9th-century Arab geographer and historian

Abu l-Abbas Ahmad bin Abi Ya'qub bin Ja'far bin Wahb bin Wadiḥ al-Ya'qubi (Note: أبو العباس أحمد بن أبي يعقوب بن جعفر بن وهب بن واضح اليعقوبي) (died 897/8), commonly referred to simply by his nisba al-Yaʿqubi, was an Arab Muslim historian and geographer.

== Name, titles, and social Identity ==
In classical Arabic literature, the author was rarely called "al-Yaʿqūbī"; the name became common in modern print culture through manuscript colophons. Medieval sources instead used several names and titles:

- Ibn Wāḍiḥ or Aḥmad ibn Wāḍiḥ: His principal designation, derived from his great-grandfather Wāḍiḥ.
- Aḥmad al-Kātib: ("Aḥmad the Scribe"), reflecting his career in the civil administration. His official status was indicated by the dirāʿa (an official gown/tunic) worn by secretaries, unlike the ṭaylasān (shawl/hood) associated with religious scholars.
- al-ʿAbbāsī: Indicating his family's hereditary walāʾ (clientage) to the Abbasid dynasty.
- Ibn Wāḍiḥ al-Iṣfahānī: A designation recorded by Ibn al-Faqīh al-Hamadhānī and Abū Manṣūr al-Thaʿālibī, linking him to Isfahan.
- al-Miṣrī and al-Anbārī: Geographical epithets associating him with Egypt and al-Anbar, respectively.

== Biography ==

=== Family background and ancestry ===
Ibn Wāḍiḥ was of Iraqi heritage and came from a family with multi-generational ties of bureaucratic service to the Abbasids. In Kitāb al-Buldān, he notes that his ancestors settled in Baghdad upon its founding by Caliph al-Manṣūr (r. 754–775 CE), and that one of his forebears had served in its municipal administration. His great-grandfather, Wāḍiḥ, was a freedman and client (mawlā) of Caliph al-Manṣūr. Ibn Wāḍiḥ's ancestor was a court steward (qahramān) who served under al-Manṣūr and Hārūn al-Rashīd (r. 786–809 CE).

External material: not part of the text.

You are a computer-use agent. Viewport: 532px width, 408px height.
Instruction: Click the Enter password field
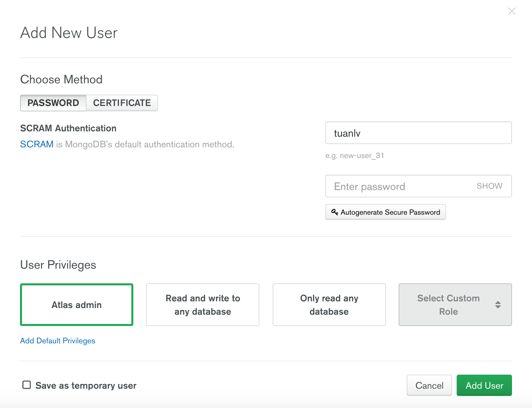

=== Early life and travels ===
While some biographical traditions hold that Ibn Wāḍiḥ was born and raised in Baghdad, specific dates for his early life are unrecorded; modern historians estimate his birth between 230 and 240 AH (844–854 CE). In the preface to Kitāb al-Buldān, he provides an autobiographical account of his early wanderlust:

When I was in the prime of youth, possessed of an adventurous spirit and a sharp mind, I took an interest in reports about countries and about the distance from one country to another; for I had traveled since childhood, and my travels had continued uninterruptedly and had taken me to distant places. So whenever I met someone from those countries, I asked him about his homeland and its major city... Then I verified everything he told me with someone I could trust, seeking assistance by questioning men of one nationality after another until I had asked an enormous number of people during the pilgrimage season and at other times...
— Aḥmad ibn Abī Yaʿqūb, Kitāb al-Buldān

=== Travel and bureaucratic services ===
A fragment preserved by Ibn al-Faqīh confirms that Ibn Wāḍiḥ lived for a prolonged period in Armenia, serving as a chancellery secretary for several of its local rulers and governors. In his youth, he moved to Khurasan, entering the service of the Ṭāhirids in Nishapur and Isfahan until the dynasty was deposed by the Saffarids in 258 AH / 872–873 CE. While older accounts assumed he traveled to India, modern research suggests his descriptions of India and China were compiled by interviewing merchants at Persian Gulf ports such as Al-Ubulla and during the Hajj.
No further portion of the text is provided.